Twister is fast-paced, thrilling and highly entertaining. It comes as no surprise that it’s directed by Jan de Bont, the man who brought us Speed, and written by Michael Crichton, the man who crafted Jurassic Park (Twister is also produced by Steven Spielberg). While the special effects are not as sharp as they now could be, the whirlwind visuals are still believably intense. Decent acting, mediocre dialogue and idiosyncratic characters make Twister a stimulating film to feast your eyes on, provided you don’t overanalyze the questionable reasons and methods of chasing down the dark side of nature.
Dr. Jo Harding (Helen Hunt) watched her father die at the hands of a brutally powerful tornado, and instead of fearing the deadly winds, she devotes her life to researching them. Working to advance the detection technology for storms, she hopes to prevent further deaths at the hands of Mother Nature. Her ex-husband Bill (Bill Paxton) was also an expert in the field, but now he only wants the divorce papers signed so he can move on with his life as a weatherman. When he meets up with Jo, she reveals a device that the two had been working on, now finally realized and fully operational. Sucked into the moment and itching for a chance to try out “Dorothy”, the machine that could revolutionize tornado warnings and research, Bill joins Jo and her group of scientists for a wild tornado-chasing adventure.
Bill, however, is joined by his fiance Melissa (Jami Gertz), who is steadily realizing that Jo is still in love with Bill. As the group travels across the Oklahoma countryside chasing down ruinous funnel clouds, Bill and Jo continually put their lives in danger for the chance to get Dorothy to work which requires the machine to be put in the damage path of a tornado. They are also hindered by Jonas Miller (Cary Elwes), a rival scientist who has corporate funding and therefore much better equipment but is still clearly outmatched by Bill’s knack for predicting weather. As the squabbling former couple get closer and closer to success with Dorothy, the dangers of chasing twisters quickly begins to take its toll.
The action and suspense is what makes Twister memorable and fun. When the daring duo take on an F5 tornado (the most destructive kind), get caught up in high-speed car chases, and dodge flying cows, semi-trucks and farm equipment, the intensity and thrills never cease. Borrowing methods from his highly successful previous film Speed, director Jan de Bont ensures that the action never lets up, and that urgency and suspense are always at the forefront of the story. While the romance between Jo and Bill frequently plays a role in their motives, it appropriately takes a back seat to the excellently paced thrills. Comedic elements are also thrown in to create a nearly perfect balance for this roller-coaster of a movie.

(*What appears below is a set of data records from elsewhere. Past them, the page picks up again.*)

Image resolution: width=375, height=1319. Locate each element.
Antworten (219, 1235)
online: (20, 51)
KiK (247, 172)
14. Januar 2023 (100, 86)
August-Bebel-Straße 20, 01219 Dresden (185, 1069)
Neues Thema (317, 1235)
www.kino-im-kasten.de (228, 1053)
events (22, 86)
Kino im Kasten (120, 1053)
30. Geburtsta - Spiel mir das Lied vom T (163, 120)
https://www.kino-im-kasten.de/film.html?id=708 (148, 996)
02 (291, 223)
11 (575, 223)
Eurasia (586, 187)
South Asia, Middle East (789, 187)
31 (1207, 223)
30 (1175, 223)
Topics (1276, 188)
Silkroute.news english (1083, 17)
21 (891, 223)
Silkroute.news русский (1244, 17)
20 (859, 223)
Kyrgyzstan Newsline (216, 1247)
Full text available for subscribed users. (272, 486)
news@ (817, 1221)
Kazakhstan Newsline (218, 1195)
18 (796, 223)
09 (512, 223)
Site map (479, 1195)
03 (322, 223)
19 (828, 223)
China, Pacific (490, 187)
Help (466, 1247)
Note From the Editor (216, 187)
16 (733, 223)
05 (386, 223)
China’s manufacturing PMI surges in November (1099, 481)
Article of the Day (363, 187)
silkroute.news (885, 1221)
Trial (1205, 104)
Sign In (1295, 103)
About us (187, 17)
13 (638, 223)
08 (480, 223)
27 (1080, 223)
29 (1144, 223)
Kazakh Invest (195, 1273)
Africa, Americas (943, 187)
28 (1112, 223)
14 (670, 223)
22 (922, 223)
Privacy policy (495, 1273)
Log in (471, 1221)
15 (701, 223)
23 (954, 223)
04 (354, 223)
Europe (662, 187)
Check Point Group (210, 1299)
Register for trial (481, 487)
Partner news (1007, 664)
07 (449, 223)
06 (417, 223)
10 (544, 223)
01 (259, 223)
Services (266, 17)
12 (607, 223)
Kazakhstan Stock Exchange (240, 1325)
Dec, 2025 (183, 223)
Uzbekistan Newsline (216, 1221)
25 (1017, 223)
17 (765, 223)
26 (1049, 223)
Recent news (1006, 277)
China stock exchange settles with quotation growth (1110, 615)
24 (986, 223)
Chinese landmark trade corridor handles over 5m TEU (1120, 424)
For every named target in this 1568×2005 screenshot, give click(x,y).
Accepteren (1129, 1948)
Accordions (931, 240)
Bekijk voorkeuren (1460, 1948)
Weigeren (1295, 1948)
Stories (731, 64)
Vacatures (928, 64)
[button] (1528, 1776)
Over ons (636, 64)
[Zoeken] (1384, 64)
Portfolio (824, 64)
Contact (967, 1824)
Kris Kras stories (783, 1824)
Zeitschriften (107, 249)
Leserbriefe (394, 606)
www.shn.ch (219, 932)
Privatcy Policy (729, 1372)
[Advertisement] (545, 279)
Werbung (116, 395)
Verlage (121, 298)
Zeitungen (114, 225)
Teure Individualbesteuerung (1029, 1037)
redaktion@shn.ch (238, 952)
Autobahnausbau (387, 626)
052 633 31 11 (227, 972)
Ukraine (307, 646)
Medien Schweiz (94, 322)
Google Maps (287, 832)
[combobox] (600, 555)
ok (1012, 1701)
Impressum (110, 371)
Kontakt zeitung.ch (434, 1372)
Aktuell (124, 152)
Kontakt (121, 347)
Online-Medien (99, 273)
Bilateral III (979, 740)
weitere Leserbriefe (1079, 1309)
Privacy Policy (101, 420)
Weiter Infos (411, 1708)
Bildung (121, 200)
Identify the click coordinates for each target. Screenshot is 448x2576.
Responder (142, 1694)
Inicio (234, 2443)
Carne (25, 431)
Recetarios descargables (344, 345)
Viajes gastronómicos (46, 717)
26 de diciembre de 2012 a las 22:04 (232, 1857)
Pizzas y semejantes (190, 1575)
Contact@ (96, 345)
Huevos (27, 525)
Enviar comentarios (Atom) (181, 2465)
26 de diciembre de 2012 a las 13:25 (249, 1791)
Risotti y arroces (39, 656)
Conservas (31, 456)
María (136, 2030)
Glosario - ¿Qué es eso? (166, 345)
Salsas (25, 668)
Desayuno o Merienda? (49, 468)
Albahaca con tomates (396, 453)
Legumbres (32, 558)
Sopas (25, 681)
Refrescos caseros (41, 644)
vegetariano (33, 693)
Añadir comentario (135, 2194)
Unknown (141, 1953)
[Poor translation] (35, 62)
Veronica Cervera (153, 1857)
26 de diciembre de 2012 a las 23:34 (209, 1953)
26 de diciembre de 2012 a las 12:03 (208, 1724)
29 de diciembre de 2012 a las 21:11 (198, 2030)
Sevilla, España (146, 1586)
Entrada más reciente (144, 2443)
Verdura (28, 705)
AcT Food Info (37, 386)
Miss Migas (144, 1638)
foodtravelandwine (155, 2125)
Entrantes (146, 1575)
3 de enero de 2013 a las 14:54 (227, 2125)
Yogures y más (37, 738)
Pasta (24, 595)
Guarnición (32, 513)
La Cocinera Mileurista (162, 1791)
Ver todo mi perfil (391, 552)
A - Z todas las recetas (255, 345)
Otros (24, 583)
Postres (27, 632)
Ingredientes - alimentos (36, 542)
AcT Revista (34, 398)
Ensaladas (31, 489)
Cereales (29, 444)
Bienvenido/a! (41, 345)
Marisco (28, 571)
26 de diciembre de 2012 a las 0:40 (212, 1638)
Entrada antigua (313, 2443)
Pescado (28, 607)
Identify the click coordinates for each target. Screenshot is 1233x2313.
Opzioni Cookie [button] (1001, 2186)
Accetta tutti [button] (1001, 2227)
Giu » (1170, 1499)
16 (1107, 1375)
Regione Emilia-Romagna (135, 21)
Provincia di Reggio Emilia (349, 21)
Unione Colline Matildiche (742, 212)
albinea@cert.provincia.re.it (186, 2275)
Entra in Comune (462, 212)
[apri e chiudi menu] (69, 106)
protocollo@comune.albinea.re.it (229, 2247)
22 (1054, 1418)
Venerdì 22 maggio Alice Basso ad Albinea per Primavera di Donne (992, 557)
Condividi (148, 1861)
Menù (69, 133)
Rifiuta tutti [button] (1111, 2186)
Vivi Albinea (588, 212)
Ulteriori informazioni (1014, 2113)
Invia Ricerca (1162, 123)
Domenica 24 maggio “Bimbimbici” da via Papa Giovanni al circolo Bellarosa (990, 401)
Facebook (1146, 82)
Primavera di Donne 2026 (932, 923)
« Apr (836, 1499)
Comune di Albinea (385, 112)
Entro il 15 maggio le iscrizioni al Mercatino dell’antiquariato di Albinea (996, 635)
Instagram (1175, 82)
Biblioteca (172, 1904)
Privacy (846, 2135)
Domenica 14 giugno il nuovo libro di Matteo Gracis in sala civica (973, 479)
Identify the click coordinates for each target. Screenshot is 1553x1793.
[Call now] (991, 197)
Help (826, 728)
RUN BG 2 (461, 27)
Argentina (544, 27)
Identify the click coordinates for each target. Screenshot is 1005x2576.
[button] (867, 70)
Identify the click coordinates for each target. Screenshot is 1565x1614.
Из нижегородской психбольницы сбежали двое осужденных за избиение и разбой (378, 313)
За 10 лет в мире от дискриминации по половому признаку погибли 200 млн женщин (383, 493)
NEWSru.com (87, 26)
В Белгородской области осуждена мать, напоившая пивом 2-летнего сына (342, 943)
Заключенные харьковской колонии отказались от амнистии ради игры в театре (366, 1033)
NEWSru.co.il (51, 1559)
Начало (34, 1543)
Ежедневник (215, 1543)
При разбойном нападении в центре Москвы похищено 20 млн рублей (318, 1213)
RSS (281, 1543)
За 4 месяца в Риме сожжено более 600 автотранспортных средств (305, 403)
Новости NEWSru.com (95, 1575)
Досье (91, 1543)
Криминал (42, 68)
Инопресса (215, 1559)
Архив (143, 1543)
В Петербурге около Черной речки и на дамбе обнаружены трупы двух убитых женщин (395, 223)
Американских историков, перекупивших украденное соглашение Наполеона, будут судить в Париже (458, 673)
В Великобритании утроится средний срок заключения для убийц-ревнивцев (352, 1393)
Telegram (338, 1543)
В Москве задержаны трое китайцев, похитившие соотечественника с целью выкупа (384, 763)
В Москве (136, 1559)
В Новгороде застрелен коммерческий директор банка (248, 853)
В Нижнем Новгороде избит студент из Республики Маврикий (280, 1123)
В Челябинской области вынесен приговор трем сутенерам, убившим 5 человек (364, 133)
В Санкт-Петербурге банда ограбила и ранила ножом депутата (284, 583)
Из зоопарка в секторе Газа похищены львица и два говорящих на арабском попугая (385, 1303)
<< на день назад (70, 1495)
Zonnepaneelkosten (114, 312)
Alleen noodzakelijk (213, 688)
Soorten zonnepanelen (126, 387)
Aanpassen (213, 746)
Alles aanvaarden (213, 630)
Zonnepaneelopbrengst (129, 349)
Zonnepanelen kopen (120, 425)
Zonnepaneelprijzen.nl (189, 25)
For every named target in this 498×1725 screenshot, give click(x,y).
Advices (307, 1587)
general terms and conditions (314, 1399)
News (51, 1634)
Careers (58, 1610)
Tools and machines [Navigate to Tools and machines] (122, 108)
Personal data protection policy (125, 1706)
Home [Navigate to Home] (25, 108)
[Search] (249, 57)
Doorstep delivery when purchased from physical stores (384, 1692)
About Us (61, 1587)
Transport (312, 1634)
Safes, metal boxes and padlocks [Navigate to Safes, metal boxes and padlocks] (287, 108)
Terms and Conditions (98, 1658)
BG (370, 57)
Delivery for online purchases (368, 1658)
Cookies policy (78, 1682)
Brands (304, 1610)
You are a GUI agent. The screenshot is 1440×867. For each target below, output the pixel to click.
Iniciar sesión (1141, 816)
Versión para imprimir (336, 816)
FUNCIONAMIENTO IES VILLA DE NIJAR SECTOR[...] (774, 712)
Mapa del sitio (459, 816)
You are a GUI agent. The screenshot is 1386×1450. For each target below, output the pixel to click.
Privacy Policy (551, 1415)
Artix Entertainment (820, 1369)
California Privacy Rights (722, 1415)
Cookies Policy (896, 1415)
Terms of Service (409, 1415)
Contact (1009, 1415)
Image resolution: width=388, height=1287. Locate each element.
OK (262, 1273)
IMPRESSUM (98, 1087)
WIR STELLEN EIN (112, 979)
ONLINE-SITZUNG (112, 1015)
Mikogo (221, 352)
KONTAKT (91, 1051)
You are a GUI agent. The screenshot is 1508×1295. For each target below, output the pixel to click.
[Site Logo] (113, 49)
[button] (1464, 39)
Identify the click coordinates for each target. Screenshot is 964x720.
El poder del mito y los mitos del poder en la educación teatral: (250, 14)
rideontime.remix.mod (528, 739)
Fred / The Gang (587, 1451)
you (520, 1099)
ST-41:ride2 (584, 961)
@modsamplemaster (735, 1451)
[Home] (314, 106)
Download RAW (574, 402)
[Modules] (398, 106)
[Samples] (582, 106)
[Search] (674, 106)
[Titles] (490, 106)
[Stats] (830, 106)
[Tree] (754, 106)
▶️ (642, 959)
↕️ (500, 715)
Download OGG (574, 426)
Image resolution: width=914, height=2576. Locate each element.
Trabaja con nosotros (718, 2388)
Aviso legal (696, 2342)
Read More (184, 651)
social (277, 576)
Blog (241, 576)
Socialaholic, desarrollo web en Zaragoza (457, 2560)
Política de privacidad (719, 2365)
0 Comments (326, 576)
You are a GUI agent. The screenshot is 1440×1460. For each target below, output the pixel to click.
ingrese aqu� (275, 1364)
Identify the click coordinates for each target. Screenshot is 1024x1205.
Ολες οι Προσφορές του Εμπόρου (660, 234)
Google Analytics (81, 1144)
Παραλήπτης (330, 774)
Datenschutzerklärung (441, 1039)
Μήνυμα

The special effects may not be quite up to standards compared to recent films, with the constant advances in technology, but Twister holds up surprisingly well, almost seamlessly integrating the massive tornados into the backgrounds and sets. Where the film becomes questionable is in its technology the reasoning behind the storm chasing crew and the materials available to them. Even if Twister accurately portrays professional bad weather scientists, nearly all of their ideas seem largely unlikely. But, like Speed, the believability is not of the utmost importance; the film exists as an escapist thriller, and delivers with every awe-inspiring tornado sequence.
Several supporting characters help to make the film unique, and the most noteworthy performance comes from Philip Seymour Hoffman, who even in a smaller, comical role proves that he has talents well beyond the character he portrays. Some of Twister may be overdramatic and other parts unbelievable, but with non-stop suspense, a rousing score by Mark Mancina, and massive destruction all around, this film is at the very least a lot of fun.